Esas fotografías, que eran imágenes de un archivo personal y parte de la construcción social de su identidad, son presentadas ahora deformadas, duplicadas, maleadas por el desasosiego, incluso el trauma. Esto lo hace manifiesto este recurso visual, que viene reforzado a su vez por otro: la repetición como instrumento útil para marcar una obsesión y el vínculo de todas las obras entre sí.
De esta manera, la figuración tratada con maestría no es en ningún caso búsqueda de la veracidad de la representación, sino que cobra sentido en el momento que es revelada a otros, un camino que no puede amparar ningún tipo de unicidad. En efecto, lo que cuenta es el viaje al pasado, pero lo que verdaderamente tiene importancia su operatividad en el presente, puesto que su finalidad principal es plantear esta exposición como reflexión compartida y nunca como biografía aislada.
Como sedimentos, las fases de la vida del artista y los cambios formales ligados a la expresión de las mismas habitan ahora cada estancia, generando una unidad como la de toda existencia: un conjunto de fragmentos diversos, restos mnémicos, que constituyen un recorrido común. Emerge así la iluminadora distancia de una identidad que se aleja de promesas de seguridad para entregarse a inciertas complicidades, porque cada obra es la cepa de su familia, pero también puede alojar una herida en la historia.
El acto de pintar es, en suma, un acto de memoria compartida, un modo de existir en un mundo que no puede ser más que una infinita red de elementos que solamente cobran significado en su interrelación, a pesar de las opacidades, a pesar de las incertidumbres, gracias esencialmente a que emerge una moral de la forma como asunción de la inestabilidad del recuerdo vivido, como elección de conciencia, nunca de eficacia. La pintura se convierte así en un modo de conocimiento más que de comunicación; como diría Joan Hernández Pijuan: “una forma de aprendizaje continuo en el que la duda está siempre presente”.

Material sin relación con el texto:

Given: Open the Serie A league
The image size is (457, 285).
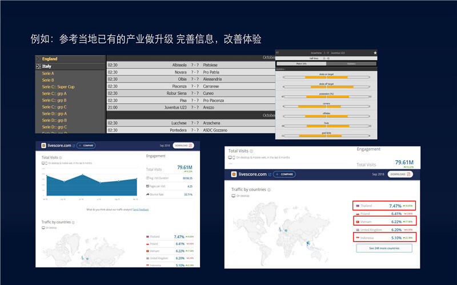Looking at the screenshot, I should coord(48,74).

Profundizar en el medio, abordar la infancia como gesto de rebeldía frente a al beneplácito de la historia, tiene como consecuencia un atlas de imágenes que reconfigura el espacio del recuerdo, lo redistribuye y, más que orientarlo, le promete otras derivas, dislocando aquello que pensábamos establecido, pero reuniendo las partes de aquello que antes separaban fronteras.